I’m flying USAirways today, and plan to burn my last 40,000 miles with the carrier for a flight later this month. Since Randy Petersen’s AwardGuard is currently not open to new members and the status of USAirways is questionable, I’m making use of my miles while I can.
There’s a chance, of course, that the airline will survive. And even if it doesn’t, the Dividend Miles program certainly has value and another airline may find a way to exploit that value — and potentially honor the accumulated miles in the program. These are all probabalistic. I wouldn’t go burning miles just for the sake of doing so — but as the opportunity is arising to get some good flights now, I’m making use of them.
Truth is that I’m not redeeming more miles than I otherwise would. So there’s no firesale going on in my mind. Instead, I’m choosing to burn USAirways miles instead of miles with other carriers.

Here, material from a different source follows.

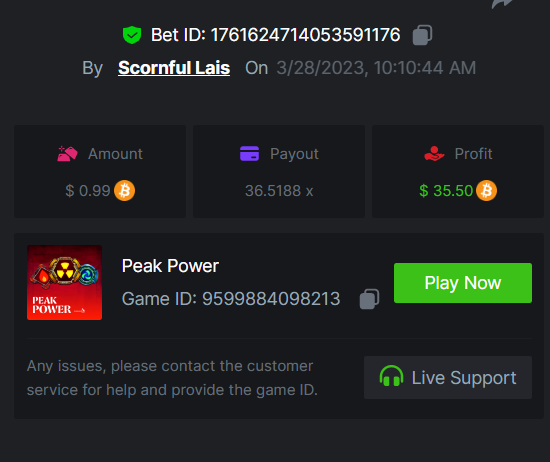Screen dimensions: 550x462
Task: Open the Peak Power game thumbnail
Action: click(x=65, y=282)
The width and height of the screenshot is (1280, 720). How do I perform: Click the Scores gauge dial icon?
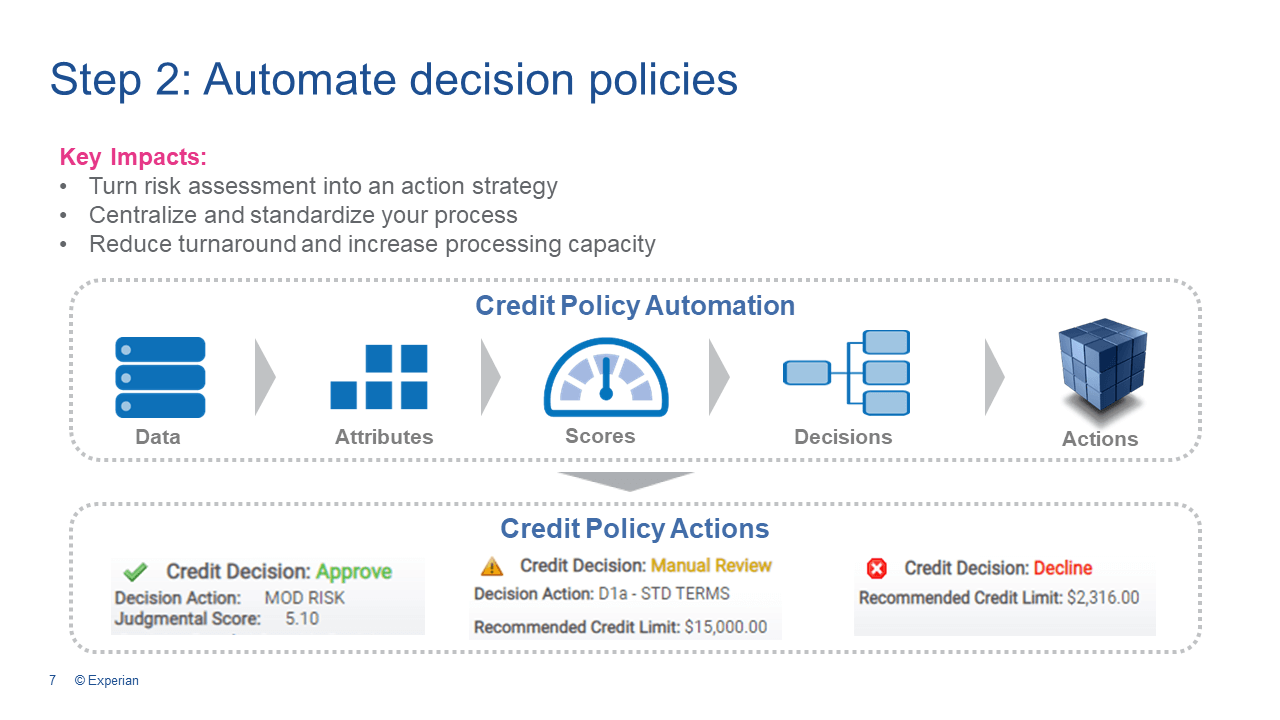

This is a good strategy for me anyway because USAirways miles are perhaps the most easily replaceable. They’re a partner with American Express Membership Rewards (where I have hundreds of thousands of points parked). Amex points transfer to USAirways more or less in realtime. And USAirways allows you to hold an award reservation for three days on the website without having miles in the account. So there’s no reason for me to hold their miles — I make a reservation when I need it and then transfer the points into the account. I’m keeping my USAirways balance around 750 miles.
Why am I so nervous about the carrier?
I recently noted that partner lounge access is being restricted for USAirways Club members and that USAirways was considering selling off assets to raise cash. Even after bankruptcy their cost structure remains incredibly high. They renegotiated leases and lowered some costs bust their labor expense remains high. While they seem to be filling their planes they are doing so at low fares.

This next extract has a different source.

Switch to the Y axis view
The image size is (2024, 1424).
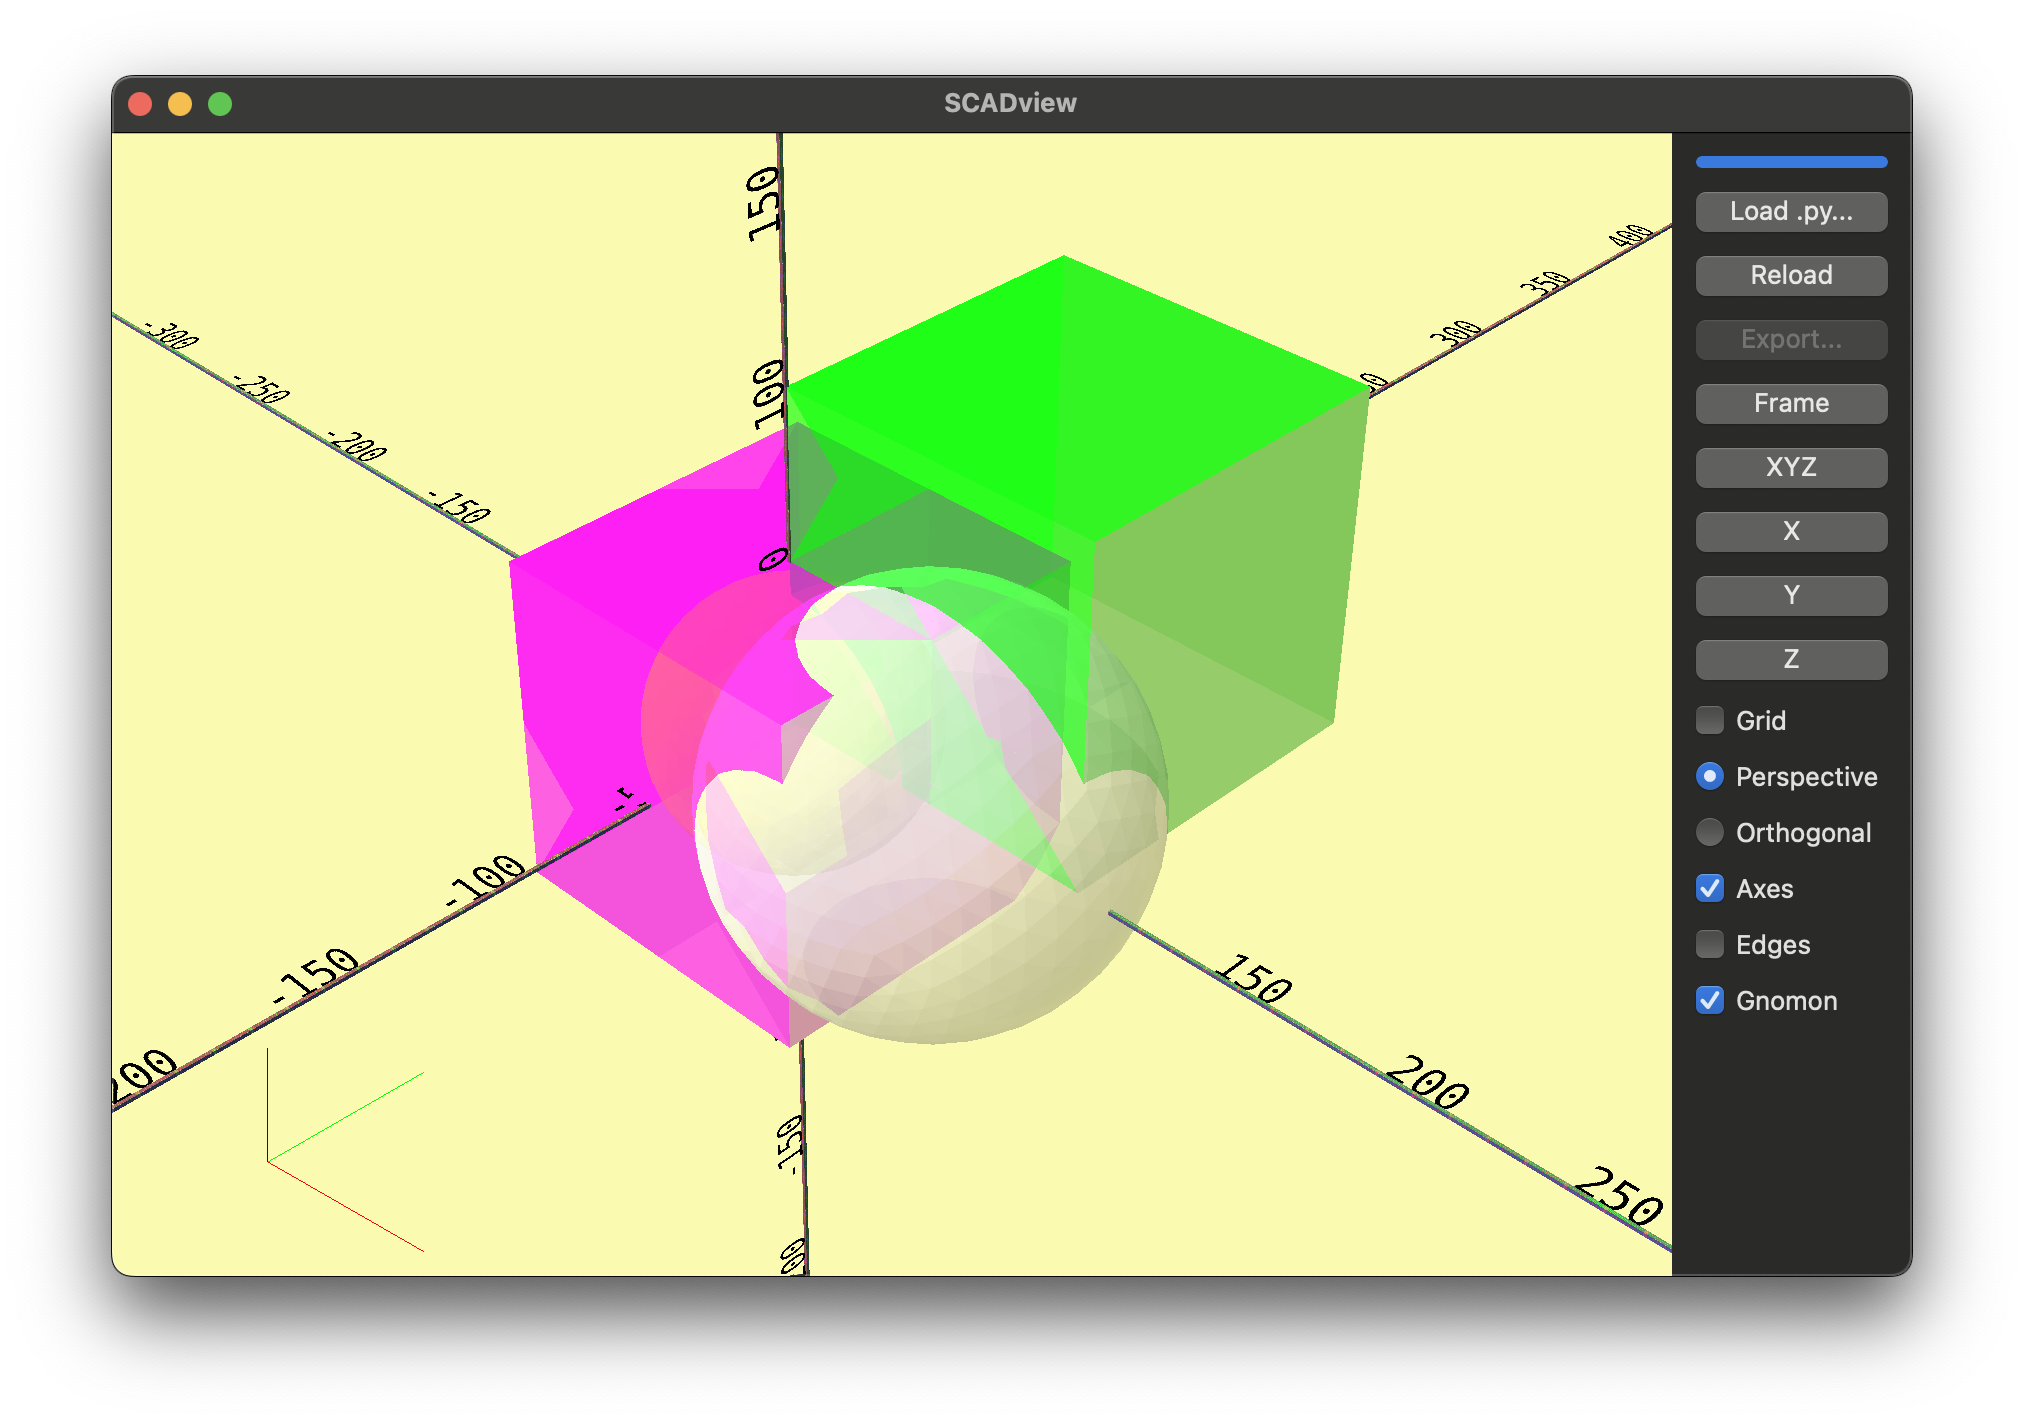[x=1790, y=595]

The latest development comes from reports that several airlines have made bids for the assets that USAirways is considering letting go of. The Northeast Shuttle should fetch somewhere north of $100 million, and the gates and slots at LaGuardia (and Washington Reagan) have value. That’s because the assets have the potential to earn a profit. While the airline will be able to raise cash and potentially stave off the end, without those assets it will also be harder to recover.
With no clear new business plan, losses are likely to continue — exascerbated by the departure of profitable assets. USAirways has problems that only liquidation may solve.